# Форум 1С > Конфигурирование, программирование 1С - Предприятие >  Указание отправителя и получателя в реализации

## Zakuskin

Доброго дня Уважаемые Форумчане. 
1С:Предприятие 8.3 (8.3.8.2088) Бухгалтерия предприятия, редакция 3.0 (3.0.44.204)
Имеется проблема. При реализации услуги нет возможности указать грузоотправителя и грузополучателя, для последующего отображения этих сведений в счет-фактурах. При реализации товара все прекрасно работает. Гугл толкает на внешние печатные формы, но я нуб в этом, может кто пнет в нужном направлении. Второй день пытаюсь разобраться в этом, но пока успехов 0(

----------


## alexandr_ll

> Доброго дня Уважаемые Форумчане. 
> 1С:Предприятие 8.3 (8.3.8.2088) Бухгалтерия предприятия, редакция 3.0 (3.0.44.204)
> Имеется проблема. При реализации услуги нет возможности указать грузоотправителя и грузополучателя, для последующего отображения этих сведений в счет-фактурах. При реализации товара все прекрасно работает. Гугл толкает на внешние печатные формы, но я нуб в этом, может кто пнет в нужном направлении. Второй день пытаюсь разобраться в этом, но пока успехов 0(


При реализации услуг не может быть Грузоотправителя и грузополучателя! Ведь груза-то нет!
Смотри, например http://www.buhonline.ru/forum/index?g=posts&t=163610

----------


## Zakuskin

> При реализации услуг не может быть Грузоотправителя и грузополучателя! Ведь груза-то нет!
> Смотри, например http://www.buhonline.ru/forum/index?g=posts&t=163610


Проблема в том, что я оказываю транспортные услуги, но заказчик требует, чтобы в фактуре стояли грузоотправитель (заказчик собственно) и грузополучатель (реальный получатель груза). На данный момент все это правится в экселе ручками и очень хочется либо автоматизировать данный процесс либо каким-то неведомым образом указывать их во время создания акта или фактуры.

----------


## alexandr_ll

> Проблема в том, что я оказываю транспортные услуги, но заказчик требует, чтобы в фактуре стояли грузоотправитель (заказчик собственно) и грузополучатель (реальный получатель груза). На данный момент все это правится в экселе ручками и очень хочется либо автоматизировать данный процесс либо каким-то неведомым образом указывать их во время создания акта или фактуры.

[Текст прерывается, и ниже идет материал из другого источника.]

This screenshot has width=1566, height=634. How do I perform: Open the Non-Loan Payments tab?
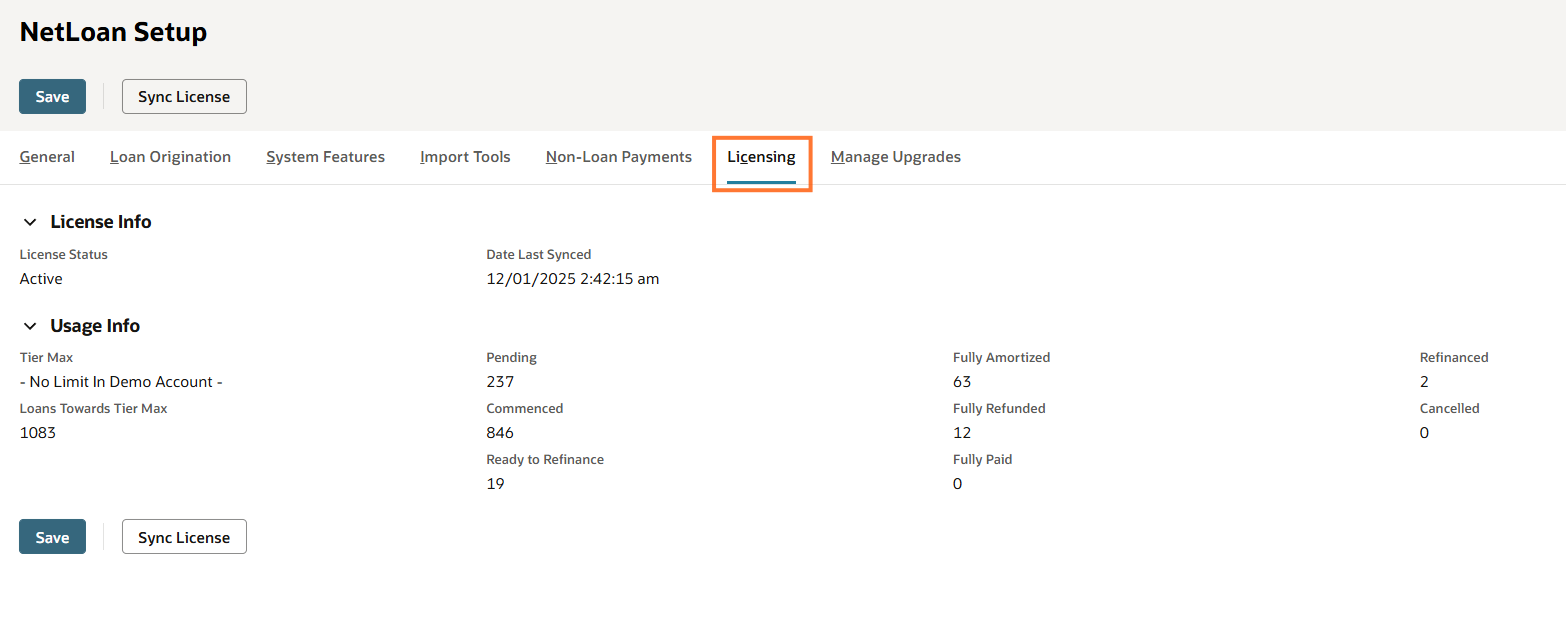[x=618, y=157]
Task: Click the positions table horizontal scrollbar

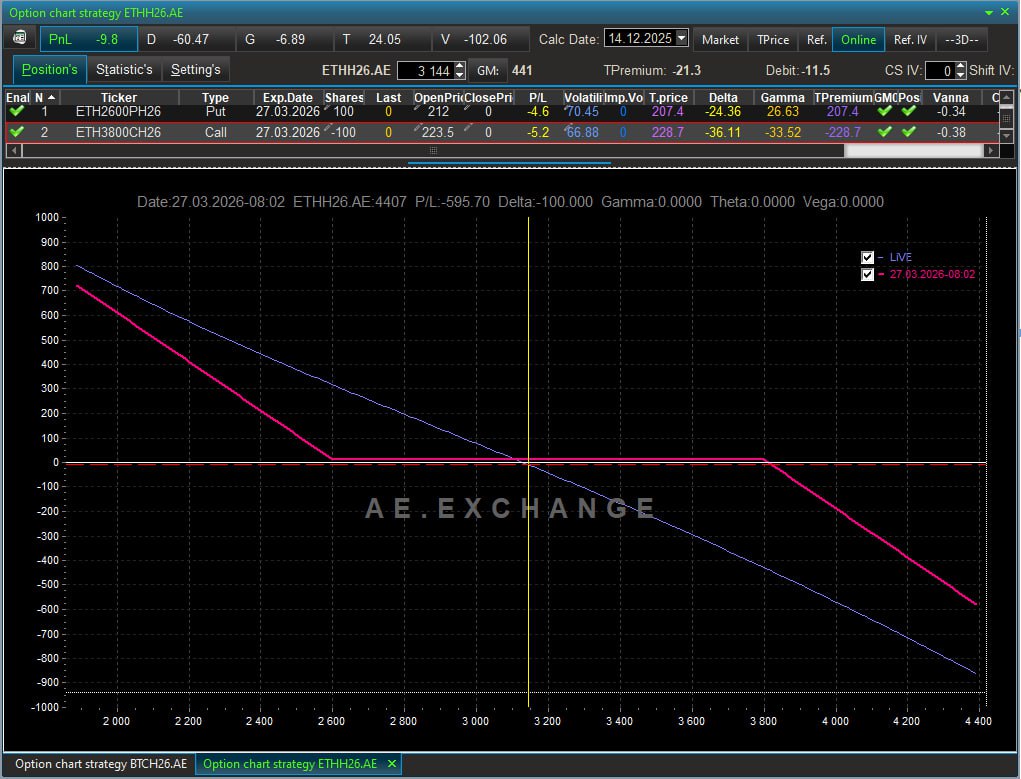Action: [432, 151]
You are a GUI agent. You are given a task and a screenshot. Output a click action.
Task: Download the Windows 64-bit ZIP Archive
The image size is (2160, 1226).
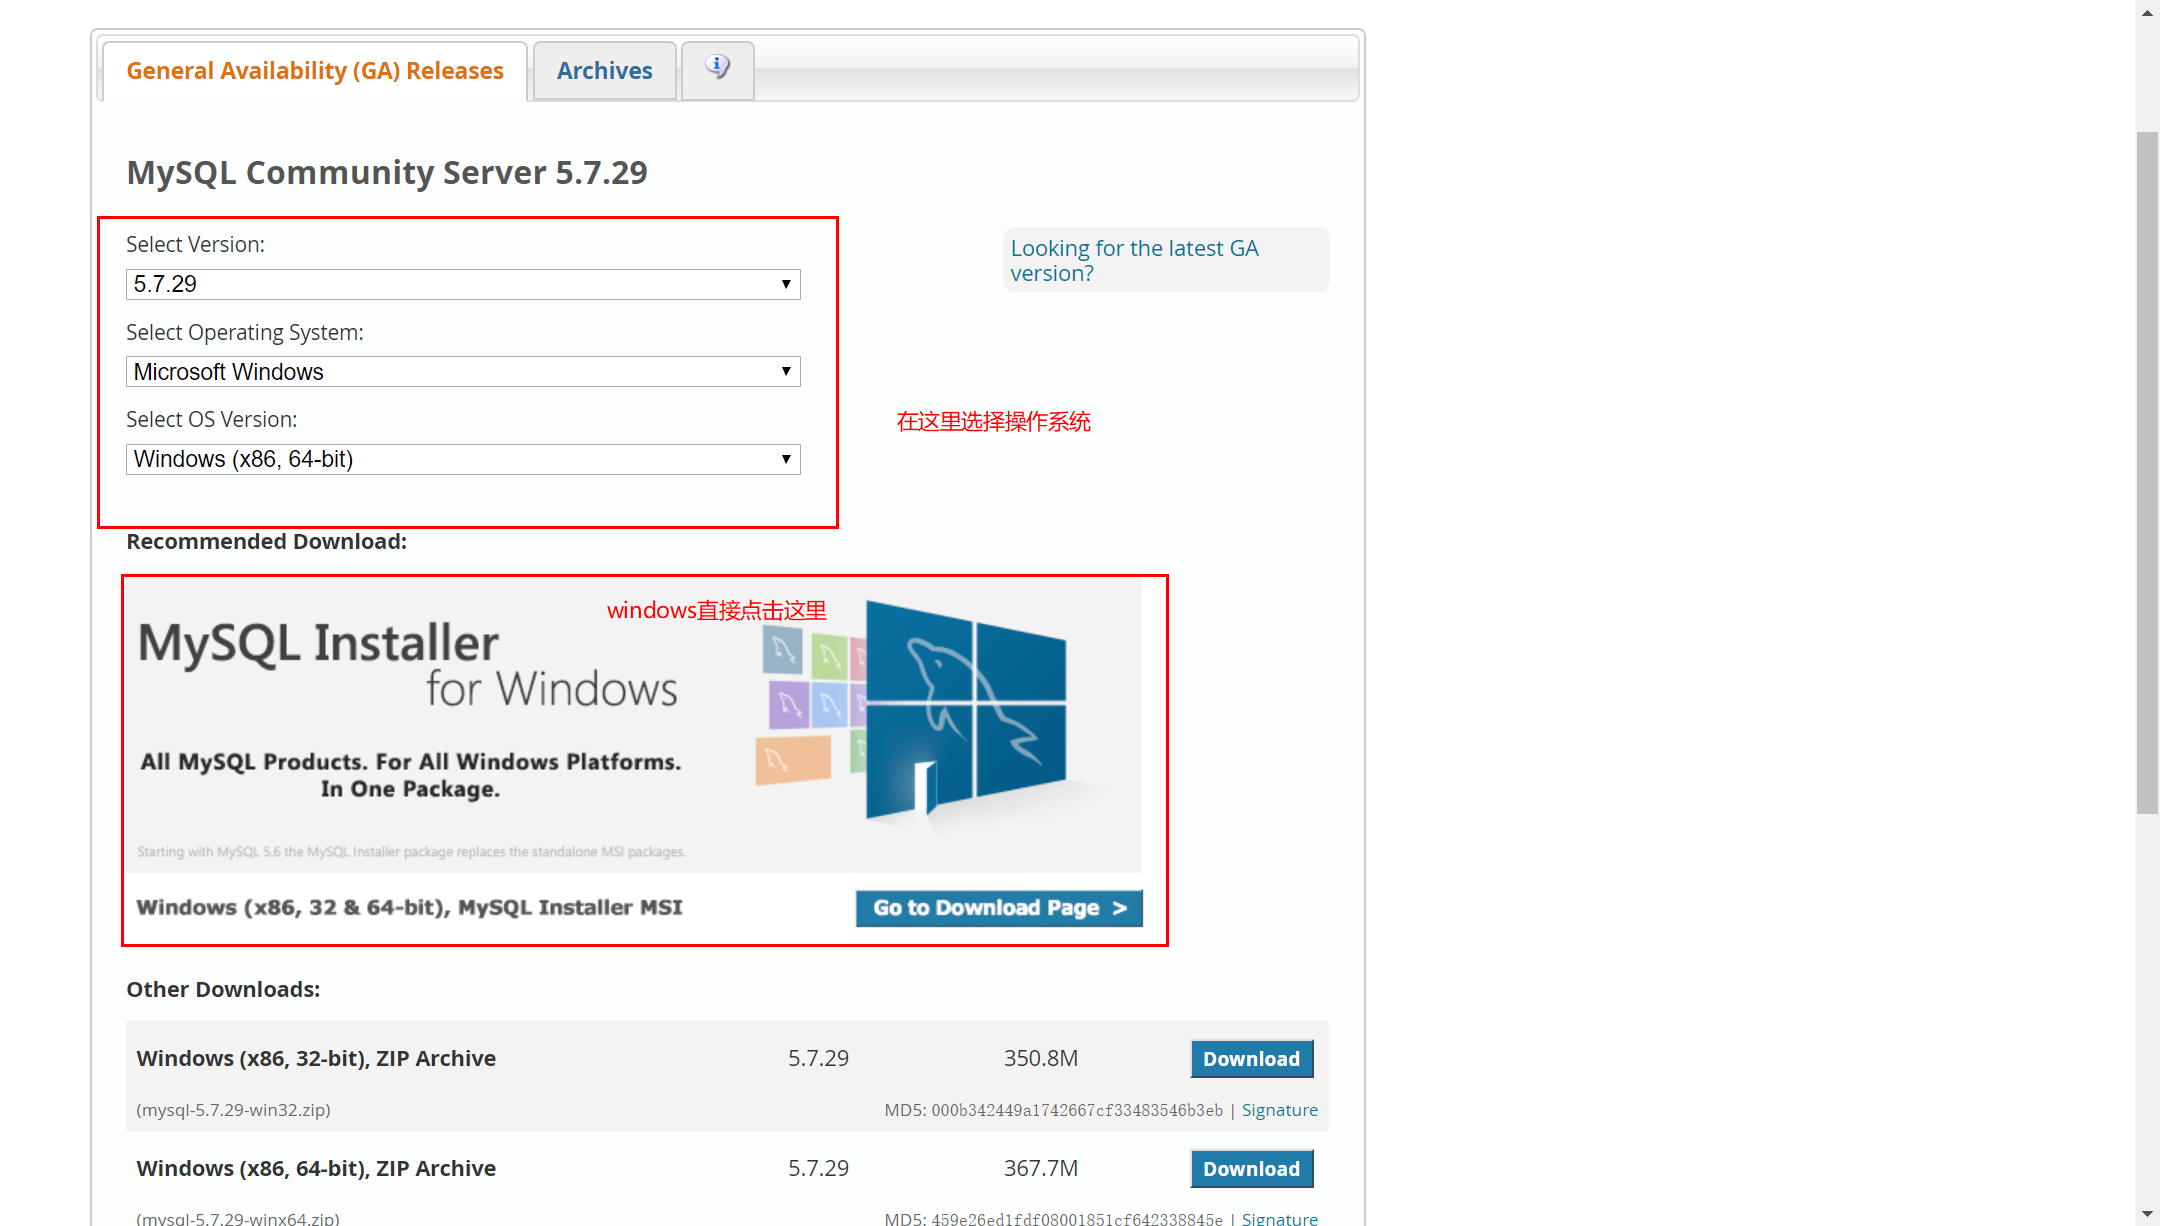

Внешнюю печатную форму счета-фактуры можно найти на Инфостарте, например
http://infostart.ru/public/574733/
и доработать ее. как нужно.

----------


## Zakuskin

> Внешнюю печатную форму счета-фактуры можно найти на Инфостарте, например
> http://infostart.ru/public/574733/
> и доработать ее. как нужно.


А как с помощью внешней печатной формы сделать так, чтобы заполнялись грузополучатели, они ведь разные. Под каждого делать отдельную? 
Есть ли возможность во время создания акта реализации услуги добавить туда пункт "Доставка" по аналогии с реализацией товара?

----------


## Zakuskin

Просто речь идет о нескольких десятках перевозок в месяц, по каждой отдельный счет, акт и фактура. Все бух.доки выставляются в конце месяца

----------


## alexandr_ll

> А как с помощью внешней печатной формы сделать так, чтобы заполнялись грузополучатели, они ведь разные. Под каждого делать отдельную? 
> Есть ли возможность во время создания акта реализации услуги добавить туда пункт "Доставка" по аналогии с реализацией товара?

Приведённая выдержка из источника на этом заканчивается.